I also led, as Jama had done, in the singing of hymns. The Spirit took possession of me as I sang ‘Onward Christian Soldiers' or ‘Rock of Ages Cleft For Me'. These were Scutum's favourite hymns and he joined in his basso with gusto as did the all-boys congregation in four-part harmony.
I took a break from these sacred tasks only on those Sundays when our school orchestra was required to play at the Church of Lesotho. There again I would play my flute in praise of the Lord.
It was quite ironic that I, an atheist, was playing such an active role in spreading the Gospel. But then I was not a dogmatic atheist who would have nothing to do with religion. For me, all the rituals of Christianity were an act – a performance – that we could all enjoy in the same way that I enjoyed creating plays, participating in them or just watching them. God and all the members of his family were characters we had created and interacted with in our histrionic routines on Sundays. It was the sense of community that I relished in the rituals of worship, even though I knew that whatever or whoever was being worshipped existed only in our collective imagination. Why not play along if the performance gave one solace and fulfilment?
My scepticism about religion evolved over time. Even as I served as an altar boy years before I was beginning to have some doubts about
God. The question that kept on nagging me even as a child was: if God created the world and everything on it, who created God? And then who created that creator … ad infinitum? If everything must have a source, what is God's source? Of course I would never raise these questions with my mother, let alone with my father.
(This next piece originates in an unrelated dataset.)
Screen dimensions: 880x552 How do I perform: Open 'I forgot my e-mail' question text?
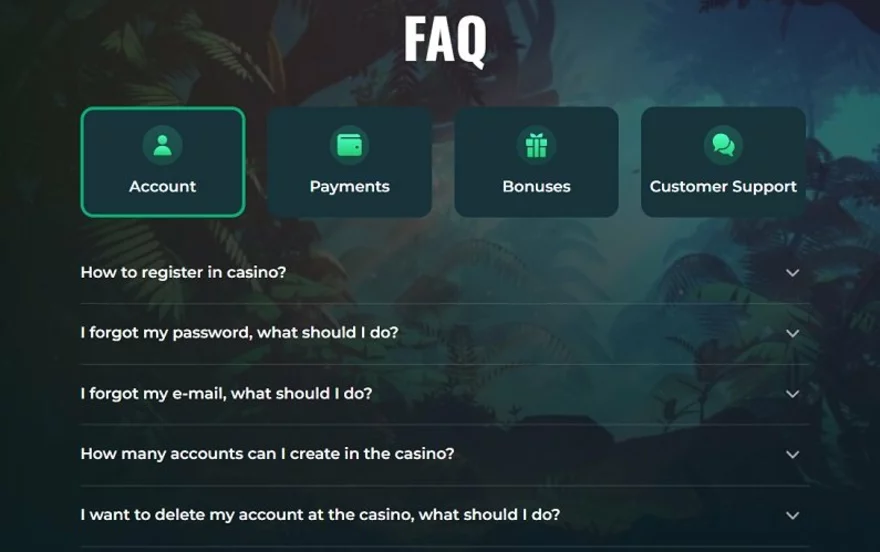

And then from the Peka High School library – the very library that had introduced me to such British and American playwrights as Joe Orton, Harold Pinter, Tennessee Williams and Edward Albee – I came across a book on world religions. I immersed myself in the world of Hinduism, Islam, Buddhism, Baha'i, Judaism, Sikhism, Shintoism, Zoroastrianism and a host of others, including some African Traditional and Diasporic religions. It struck me that the adherents of each one of these religions were adamant that theirs was the correct path. Yet all these religions, even those that were monotheistic, professed different philosophies and values. They might have similarities in some of their messages, but they differed significantly in particulars. Sometimes they even worshipped different deities.
I wrote an article for the school magazine,
Lux Vestra
, titled: ‘Who Has the Right Path?' What I was really asking, in fact, was what arrogance makes Christians think that they are right and everyone else is wrong? I went further to question the whole notion of God, and came to the conclusion that he was a human creation. When pre-scientific societies couldn't deal with natural forces over which they had no control, and when they couldn't provide answers to the mysteries of the universe, they had to attribute them to some supernatural power.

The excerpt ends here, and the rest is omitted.